[Records from a collection]
--
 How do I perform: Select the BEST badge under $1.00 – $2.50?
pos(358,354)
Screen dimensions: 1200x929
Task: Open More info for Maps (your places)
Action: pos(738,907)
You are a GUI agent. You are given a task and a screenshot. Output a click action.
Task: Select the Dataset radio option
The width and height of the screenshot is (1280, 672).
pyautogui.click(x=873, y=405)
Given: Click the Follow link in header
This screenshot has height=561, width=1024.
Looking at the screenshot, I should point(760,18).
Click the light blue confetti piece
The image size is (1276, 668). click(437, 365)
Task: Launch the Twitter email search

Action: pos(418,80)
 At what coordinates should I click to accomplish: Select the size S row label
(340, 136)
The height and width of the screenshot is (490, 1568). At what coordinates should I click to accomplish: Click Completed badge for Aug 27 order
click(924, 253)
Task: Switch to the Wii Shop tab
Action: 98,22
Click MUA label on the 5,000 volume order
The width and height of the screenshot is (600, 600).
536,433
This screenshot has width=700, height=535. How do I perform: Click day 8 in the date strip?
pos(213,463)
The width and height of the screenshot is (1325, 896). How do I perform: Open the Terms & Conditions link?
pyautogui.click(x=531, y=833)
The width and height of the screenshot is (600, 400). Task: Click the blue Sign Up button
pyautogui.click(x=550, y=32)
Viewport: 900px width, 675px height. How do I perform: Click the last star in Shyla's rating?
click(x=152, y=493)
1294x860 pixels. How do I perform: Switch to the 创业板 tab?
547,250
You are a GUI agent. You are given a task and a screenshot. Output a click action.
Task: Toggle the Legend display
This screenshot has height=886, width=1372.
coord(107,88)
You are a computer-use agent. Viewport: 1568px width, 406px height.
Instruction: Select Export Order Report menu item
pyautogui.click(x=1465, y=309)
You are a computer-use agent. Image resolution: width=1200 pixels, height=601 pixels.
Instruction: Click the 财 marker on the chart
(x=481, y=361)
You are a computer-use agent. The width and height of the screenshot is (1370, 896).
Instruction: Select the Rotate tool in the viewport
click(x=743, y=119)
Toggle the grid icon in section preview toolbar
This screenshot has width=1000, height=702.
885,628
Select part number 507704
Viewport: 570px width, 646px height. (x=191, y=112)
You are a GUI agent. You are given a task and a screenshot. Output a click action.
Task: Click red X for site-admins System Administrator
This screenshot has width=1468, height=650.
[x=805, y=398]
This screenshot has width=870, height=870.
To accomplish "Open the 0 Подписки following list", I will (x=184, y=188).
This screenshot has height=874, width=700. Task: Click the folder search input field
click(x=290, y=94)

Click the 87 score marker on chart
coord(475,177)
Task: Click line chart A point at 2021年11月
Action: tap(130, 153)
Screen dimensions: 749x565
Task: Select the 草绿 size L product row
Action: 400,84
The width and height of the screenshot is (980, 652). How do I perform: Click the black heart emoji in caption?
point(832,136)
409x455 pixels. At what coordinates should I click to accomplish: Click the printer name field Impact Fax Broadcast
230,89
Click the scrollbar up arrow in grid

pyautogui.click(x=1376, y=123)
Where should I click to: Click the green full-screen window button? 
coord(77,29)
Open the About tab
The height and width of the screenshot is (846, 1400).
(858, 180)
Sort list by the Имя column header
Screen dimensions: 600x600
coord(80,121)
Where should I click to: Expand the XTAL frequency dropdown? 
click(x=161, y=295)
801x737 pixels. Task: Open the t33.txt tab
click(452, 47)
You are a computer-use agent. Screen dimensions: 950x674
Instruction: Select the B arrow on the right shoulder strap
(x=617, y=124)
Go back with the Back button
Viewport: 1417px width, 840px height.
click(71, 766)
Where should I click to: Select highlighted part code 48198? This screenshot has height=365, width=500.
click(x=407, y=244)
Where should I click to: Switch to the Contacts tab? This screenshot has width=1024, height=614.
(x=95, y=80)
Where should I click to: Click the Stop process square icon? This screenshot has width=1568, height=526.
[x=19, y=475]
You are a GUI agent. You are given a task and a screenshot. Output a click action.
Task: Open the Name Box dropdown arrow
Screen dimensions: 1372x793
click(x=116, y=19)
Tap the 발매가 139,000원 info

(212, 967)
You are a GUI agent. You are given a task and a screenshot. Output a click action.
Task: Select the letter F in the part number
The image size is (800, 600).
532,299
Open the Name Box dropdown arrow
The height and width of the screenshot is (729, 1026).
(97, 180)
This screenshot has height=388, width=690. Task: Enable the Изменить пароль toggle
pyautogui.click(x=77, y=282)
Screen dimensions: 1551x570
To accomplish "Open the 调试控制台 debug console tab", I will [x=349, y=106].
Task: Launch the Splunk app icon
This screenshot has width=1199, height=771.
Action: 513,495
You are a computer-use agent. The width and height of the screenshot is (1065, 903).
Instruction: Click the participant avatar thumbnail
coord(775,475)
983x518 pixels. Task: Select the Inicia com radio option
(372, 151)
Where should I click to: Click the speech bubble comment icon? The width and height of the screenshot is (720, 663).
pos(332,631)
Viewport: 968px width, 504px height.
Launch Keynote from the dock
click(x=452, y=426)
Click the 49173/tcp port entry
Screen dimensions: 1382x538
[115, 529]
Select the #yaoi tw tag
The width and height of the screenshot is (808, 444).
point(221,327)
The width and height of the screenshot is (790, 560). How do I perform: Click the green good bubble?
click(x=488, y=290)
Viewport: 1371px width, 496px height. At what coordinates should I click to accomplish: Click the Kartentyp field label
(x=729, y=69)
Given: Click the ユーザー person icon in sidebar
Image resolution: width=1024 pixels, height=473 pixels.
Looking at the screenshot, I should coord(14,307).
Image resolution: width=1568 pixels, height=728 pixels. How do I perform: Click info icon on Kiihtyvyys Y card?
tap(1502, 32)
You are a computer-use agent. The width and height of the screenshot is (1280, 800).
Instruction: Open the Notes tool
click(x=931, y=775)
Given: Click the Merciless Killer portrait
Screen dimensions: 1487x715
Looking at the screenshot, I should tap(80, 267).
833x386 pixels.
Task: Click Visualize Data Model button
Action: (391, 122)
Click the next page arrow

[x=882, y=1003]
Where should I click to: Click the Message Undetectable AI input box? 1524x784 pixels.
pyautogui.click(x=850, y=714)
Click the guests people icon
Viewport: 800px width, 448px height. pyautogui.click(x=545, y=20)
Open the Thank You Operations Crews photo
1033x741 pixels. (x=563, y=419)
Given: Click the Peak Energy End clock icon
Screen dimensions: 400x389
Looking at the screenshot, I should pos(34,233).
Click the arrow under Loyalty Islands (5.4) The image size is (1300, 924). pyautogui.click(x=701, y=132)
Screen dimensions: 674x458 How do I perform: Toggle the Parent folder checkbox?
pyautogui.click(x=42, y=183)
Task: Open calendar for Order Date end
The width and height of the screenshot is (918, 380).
--
WHAT TO PRODUCE >> Which lines of the data contain the string "will"? Copy each one.

REPLY >>
To accomplish "Open the 0 Подписки following list", I will (x=184, y=188).
To accomplish "Open the 调试控制台 debug console tab", I will [x=349, y=106].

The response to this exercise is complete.